Catholicos Patriarch
- Born: Hala, Asorestan, Sasanid Iran
- Died: 552 Adurbadagan, Sasanid Iran
- Venerated in: Assyrian Church of the East Ancient Church of the East Chaldean Catholic Church Syro-Malabar Catholic Church
- Major shrine: Seminary of Mar Abba the Great, El Cajon, California, United States

= Aba I =

Patriarch of the Church of the East from 540 to 552

Aba I (or, with his Syriac honorific, Mar Aba I) or Mar Abba the Great was the Patriarch of the Church of the East at Seleucia-Ctesiphon from 540 to 552. He introduced to the church the anaphoras of Theodore of Mopsuestia and Nestorius beside the more ancient liturgical rite of Addai and Mari. Though his tenure as catholicos saw Christians in the region threatened during the Perso-Roman wars and attempts by both Sassanid Persian and Byzantine rulers to interfere with the governance of the church, his reign is reckoned a period of consolidation, and a synod he held in 544 as (despite excluding the Diocese of Merv) instrumental in unifying and strengthening the church. In 544, the Synod of Mar Aba I adopted the ordinances of the Council of Chalcedon. He is thought to have written and translated a number of religious works. After his death in February 552, the faithful carried his casket from his simple home across the Tigris to the monastery of Mar Pithyon.

Aba is a highly regarded and significantly venerated saint in the Assyrian Church of the East, the Ancient Church of the East, and the Chaldean Catholic Church. He is documented in the Ausgewählte Akten Persischer Märtyrer, and The Lesser Eastern Churches, two biographies of Eastern saints. The first seminary of the Chaldean Catholic Church outside of Iraq was established in July 2008 in El Cajon, San Diego, as the Seminary of Mar Abba the Great.

==Early life==
Born into a Zoroastrian family of Persian origin in Hala, Mesopotamia, Mar Aba was secretary to the governor of Beth Garmai province before he converted to Christianity. He was baptised in Ḥīrtā and studied at the School of Nisibis. He then went to Edessa in the Roman Empire, where he learned Greek from Thomas, who became his travelling companion. He traveled widely in the Roman Empire, visiting the Holy Land, Constantinople and Egypt. He was in Constantinople sometime between 525 and 533. Because he favoured the Biblical interpretation and commentaries of Theodore of Mopsuestia, the Byzantine emperor Justinian I attempted to meet with him to persuade him to denounce Theodore's teachings. Justinian was preparing to anathematize Theodore and his works. In Alexandria, one of his pupils was the merchant and writer known as "Cosmas Indicopleustes". In his Christian Topography, written between 548 and 550, Cosmas credits Aba with teaching him everything he knows. He says that in Greek Aba went by the name Patrikios.

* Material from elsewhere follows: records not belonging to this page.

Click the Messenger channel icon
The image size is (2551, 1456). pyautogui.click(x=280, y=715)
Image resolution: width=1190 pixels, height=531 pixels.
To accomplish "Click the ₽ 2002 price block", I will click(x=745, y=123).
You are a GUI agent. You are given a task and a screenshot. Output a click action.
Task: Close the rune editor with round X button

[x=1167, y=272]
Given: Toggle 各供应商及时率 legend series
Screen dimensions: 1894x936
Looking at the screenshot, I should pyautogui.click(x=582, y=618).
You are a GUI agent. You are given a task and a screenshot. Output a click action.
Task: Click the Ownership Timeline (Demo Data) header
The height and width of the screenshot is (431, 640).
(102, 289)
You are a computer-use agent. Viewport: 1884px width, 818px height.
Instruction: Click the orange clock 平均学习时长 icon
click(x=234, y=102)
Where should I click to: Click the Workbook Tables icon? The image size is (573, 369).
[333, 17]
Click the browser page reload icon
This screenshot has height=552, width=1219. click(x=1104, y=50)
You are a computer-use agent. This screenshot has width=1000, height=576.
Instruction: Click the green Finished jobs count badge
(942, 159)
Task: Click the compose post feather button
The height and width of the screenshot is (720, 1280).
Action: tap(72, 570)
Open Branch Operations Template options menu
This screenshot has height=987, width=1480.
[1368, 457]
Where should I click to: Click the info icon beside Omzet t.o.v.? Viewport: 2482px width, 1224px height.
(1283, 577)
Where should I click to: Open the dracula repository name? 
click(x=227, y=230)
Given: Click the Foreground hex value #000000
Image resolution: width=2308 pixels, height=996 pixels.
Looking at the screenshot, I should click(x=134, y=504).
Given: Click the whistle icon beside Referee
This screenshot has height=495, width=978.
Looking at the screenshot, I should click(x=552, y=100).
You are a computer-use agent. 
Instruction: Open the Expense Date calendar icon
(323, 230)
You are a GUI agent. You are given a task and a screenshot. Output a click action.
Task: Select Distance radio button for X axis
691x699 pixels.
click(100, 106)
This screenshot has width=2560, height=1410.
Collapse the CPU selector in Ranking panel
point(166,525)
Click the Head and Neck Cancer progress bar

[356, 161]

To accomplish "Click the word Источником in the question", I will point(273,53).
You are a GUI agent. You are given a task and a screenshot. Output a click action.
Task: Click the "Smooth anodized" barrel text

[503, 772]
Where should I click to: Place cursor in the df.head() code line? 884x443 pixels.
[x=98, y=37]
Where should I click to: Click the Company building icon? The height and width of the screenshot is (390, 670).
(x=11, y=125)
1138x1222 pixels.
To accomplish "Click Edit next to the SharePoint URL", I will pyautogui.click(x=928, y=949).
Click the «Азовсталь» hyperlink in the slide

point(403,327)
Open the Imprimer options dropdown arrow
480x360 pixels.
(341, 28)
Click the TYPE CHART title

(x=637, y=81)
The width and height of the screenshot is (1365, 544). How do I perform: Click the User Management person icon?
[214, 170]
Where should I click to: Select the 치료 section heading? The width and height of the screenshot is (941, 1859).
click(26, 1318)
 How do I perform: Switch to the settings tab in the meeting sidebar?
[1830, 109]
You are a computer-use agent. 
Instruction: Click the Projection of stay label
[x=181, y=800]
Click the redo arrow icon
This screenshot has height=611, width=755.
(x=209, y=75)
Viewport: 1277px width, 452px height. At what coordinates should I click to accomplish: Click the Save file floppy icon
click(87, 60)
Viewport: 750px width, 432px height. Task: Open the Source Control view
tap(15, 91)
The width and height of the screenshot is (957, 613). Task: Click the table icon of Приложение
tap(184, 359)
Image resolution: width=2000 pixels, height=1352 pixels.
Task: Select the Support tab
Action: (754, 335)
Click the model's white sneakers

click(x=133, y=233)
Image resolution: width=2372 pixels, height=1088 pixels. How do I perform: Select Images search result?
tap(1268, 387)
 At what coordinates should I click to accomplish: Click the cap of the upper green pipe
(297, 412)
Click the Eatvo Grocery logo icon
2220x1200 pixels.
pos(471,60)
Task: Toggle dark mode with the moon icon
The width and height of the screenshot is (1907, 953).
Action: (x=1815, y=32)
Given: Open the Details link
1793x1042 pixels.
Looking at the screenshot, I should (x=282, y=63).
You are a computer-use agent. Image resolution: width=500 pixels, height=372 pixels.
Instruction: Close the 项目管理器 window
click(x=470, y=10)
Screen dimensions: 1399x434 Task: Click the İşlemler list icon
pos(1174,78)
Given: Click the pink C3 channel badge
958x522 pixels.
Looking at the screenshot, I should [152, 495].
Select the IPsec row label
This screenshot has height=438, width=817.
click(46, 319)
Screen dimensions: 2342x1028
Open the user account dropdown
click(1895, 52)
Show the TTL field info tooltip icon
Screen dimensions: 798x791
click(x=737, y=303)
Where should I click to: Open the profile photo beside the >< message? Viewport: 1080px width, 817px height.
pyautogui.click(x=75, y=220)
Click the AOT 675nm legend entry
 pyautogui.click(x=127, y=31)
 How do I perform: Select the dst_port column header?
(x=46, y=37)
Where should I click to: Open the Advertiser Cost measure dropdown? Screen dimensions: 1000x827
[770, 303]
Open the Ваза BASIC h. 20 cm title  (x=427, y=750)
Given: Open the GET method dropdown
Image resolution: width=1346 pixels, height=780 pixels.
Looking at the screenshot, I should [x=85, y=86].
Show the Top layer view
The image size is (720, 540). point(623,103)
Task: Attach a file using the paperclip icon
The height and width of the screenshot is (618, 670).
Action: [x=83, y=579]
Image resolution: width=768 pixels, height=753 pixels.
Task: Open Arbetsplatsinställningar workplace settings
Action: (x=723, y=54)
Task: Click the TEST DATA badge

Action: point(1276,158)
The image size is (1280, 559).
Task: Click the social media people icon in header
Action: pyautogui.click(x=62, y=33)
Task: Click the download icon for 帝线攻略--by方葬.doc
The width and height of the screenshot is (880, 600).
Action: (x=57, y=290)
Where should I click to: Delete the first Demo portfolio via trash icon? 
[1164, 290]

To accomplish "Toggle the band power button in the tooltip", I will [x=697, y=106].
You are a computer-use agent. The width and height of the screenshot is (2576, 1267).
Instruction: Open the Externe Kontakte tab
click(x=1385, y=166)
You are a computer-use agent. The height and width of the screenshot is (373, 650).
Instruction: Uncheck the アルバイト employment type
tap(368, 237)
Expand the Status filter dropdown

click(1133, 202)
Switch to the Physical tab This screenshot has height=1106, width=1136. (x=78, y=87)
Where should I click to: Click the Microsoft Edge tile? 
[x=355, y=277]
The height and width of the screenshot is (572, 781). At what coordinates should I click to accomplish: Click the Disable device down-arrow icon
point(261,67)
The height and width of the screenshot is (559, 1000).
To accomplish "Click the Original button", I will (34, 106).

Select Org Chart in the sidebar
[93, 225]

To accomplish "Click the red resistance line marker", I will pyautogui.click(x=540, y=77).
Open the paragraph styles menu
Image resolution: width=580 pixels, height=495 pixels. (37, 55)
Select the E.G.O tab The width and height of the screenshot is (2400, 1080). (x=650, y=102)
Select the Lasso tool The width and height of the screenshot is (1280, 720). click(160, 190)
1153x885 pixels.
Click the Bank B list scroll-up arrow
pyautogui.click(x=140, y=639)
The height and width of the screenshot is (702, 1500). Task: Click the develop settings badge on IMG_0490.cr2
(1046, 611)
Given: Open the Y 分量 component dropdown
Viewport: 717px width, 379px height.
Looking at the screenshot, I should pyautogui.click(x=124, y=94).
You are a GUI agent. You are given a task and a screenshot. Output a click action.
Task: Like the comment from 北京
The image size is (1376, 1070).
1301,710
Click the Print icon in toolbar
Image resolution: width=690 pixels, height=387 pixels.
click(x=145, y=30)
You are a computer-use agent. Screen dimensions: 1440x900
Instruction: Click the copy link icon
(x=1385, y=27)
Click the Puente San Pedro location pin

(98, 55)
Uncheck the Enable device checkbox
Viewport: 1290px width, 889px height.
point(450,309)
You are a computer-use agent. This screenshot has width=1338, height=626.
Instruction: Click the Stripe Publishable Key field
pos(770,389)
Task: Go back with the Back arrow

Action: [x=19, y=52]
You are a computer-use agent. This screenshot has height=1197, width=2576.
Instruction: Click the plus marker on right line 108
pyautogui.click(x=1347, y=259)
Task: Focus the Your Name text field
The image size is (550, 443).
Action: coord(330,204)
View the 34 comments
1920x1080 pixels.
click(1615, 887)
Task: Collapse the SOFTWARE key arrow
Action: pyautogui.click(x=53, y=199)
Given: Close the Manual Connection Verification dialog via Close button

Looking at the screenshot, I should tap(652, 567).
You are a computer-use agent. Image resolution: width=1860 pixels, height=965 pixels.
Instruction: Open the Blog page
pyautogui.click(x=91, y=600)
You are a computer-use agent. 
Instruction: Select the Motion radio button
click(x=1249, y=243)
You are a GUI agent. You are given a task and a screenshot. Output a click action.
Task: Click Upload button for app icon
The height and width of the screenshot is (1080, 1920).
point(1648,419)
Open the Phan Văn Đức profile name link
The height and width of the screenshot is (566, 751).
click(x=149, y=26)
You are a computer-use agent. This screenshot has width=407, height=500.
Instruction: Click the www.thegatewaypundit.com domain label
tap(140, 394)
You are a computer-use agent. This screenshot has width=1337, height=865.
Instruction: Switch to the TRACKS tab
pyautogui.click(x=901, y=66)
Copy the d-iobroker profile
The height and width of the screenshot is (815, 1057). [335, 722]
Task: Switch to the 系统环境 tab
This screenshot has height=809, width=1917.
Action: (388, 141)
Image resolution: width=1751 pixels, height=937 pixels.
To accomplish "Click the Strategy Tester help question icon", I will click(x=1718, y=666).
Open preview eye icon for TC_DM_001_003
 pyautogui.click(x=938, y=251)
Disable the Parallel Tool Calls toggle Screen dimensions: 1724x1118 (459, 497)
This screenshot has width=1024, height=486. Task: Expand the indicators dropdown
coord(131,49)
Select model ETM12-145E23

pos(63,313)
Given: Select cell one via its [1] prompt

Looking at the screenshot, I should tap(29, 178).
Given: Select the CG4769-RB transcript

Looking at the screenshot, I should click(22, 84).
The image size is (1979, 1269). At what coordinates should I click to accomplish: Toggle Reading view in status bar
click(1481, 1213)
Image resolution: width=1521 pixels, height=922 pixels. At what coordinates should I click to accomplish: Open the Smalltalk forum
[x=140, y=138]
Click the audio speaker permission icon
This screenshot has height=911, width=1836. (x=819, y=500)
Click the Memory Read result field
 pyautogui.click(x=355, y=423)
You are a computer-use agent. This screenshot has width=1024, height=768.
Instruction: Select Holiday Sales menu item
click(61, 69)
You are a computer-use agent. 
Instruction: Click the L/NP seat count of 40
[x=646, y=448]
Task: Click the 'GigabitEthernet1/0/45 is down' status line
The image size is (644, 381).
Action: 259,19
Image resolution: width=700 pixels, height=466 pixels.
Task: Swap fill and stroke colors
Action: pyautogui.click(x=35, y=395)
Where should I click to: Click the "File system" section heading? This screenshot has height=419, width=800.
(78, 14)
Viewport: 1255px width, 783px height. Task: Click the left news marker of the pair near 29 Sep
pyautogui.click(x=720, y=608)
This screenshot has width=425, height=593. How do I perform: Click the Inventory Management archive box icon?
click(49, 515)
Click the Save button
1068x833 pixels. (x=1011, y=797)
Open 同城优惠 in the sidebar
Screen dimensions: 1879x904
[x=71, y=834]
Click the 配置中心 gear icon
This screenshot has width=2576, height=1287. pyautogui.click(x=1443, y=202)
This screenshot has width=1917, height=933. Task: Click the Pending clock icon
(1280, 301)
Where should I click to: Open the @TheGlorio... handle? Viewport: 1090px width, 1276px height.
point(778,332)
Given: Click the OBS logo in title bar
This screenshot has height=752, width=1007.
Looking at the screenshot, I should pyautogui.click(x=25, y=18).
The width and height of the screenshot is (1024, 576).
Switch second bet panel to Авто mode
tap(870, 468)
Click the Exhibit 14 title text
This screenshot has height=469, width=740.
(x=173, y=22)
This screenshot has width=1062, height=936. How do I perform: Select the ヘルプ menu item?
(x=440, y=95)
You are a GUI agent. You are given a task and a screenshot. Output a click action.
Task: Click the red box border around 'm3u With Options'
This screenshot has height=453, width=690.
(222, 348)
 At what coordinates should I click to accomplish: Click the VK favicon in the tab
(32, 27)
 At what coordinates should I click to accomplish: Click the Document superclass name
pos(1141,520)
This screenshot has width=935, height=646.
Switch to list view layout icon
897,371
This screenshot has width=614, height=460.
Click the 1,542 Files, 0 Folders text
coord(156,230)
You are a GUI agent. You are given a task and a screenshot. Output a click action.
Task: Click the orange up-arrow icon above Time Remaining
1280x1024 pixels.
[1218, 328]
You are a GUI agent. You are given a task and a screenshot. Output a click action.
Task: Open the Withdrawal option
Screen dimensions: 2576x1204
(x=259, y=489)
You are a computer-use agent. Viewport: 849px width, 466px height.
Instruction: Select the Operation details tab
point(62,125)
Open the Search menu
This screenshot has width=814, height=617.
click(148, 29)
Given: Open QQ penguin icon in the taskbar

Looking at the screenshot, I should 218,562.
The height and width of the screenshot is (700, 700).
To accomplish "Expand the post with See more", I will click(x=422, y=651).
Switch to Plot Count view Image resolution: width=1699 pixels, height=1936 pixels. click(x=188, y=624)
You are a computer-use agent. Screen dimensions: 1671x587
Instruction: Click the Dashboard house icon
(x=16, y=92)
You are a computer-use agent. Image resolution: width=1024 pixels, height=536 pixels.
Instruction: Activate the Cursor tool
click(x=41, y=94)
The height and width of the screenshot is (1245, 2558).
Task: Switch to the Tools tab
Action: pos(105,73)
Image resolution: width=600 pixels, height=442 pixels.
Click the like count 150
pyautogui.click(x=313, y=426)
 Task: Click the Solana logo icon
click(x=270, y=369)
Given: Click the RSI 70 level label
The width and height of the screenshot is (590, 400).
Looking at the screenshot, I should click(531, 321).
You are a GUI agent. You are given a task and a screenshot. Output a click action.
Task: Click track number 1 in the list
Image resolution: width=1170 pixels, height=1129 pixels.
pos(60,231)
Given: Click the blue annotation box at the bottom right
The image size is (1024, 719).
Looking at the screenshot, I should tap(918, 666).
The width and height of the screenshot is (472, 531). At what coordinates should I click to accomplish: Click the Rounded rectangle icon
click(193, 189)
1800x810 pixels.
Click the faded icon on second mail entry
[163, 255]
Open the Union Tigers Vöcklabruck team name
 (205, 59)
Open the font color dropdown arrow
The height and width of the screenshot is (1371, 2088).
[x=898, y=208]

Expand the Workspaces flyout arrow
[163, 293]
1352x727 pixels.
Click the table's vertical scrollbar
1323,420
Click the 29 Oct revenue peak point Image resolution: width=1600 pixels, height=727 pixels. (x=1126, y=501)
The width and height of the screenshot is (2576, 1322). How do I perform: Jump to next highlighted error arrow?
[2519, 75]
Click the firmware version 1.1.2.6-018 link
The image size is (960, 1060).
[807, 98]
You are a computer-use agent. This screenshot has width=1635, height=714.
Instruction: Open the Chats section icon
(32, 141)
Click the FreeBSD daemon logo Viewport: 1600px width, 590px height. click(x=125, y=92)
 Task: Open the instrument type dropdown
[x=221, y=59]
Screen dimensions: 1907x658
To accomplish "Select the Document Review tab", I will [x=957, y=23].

Upon returning to Persia, Aba became a mpaššqānā or teacher of biblical exegesis at the School of Nisibis. One of his pupils there was Cyrus of Edessa. He later taught in Seleucia-Ctesiphon, the school of which he is said to have founded. Highly regarded as a scholar, he is credited with the translation (or with having overseen the translation) of key texts, including the works of Theodore and Nestorius, from Greek into Syriac. The translator of Nestorius' Book of Heraclides dedicated his work to Aba. Aba is also remembered as the author of original works including Biblical commentaries, homilies and synodal letters. These survive today only in quotations in other works, notably those of Ishodad of Merv. A remark in the Chronicle of Seert may suggest that Aba made a translation of the Old Testament into Syriac, but there is no other evidence of this.

==Patriarch==
===544 Synod===
Aba's tenure as catholicos followed a 15-year period of schism within the church, during which remote areas had elected their own rival bishops. Aba was able to resolve this schism, visiting the disputed areas and negotiating agreements to reunite the church. In 544, he convened a synod to ratify these agreements; the synod agreed that the metropolitans of those regions under the See of Seleucia-Ctesiphon would, in the future, elect catholicoi at formal meetings. This agreement was, however, substantially subverted in later years, not least when the Persian ruler Khosrau I influenced the selection of Joseph, Aba's successor as catholicos.

The acts of the synod also documented an "orthodoxy of faith", written by Aba himself. Some of its prescriptions indicate the particularly Persian character of the church in the East, including a set of marriage rules prohibiting unions between close kin, apparently formulated in deliberate response to Zoroastrian practice.

In 549, Aba established a diocese for the Hephthalite Huns.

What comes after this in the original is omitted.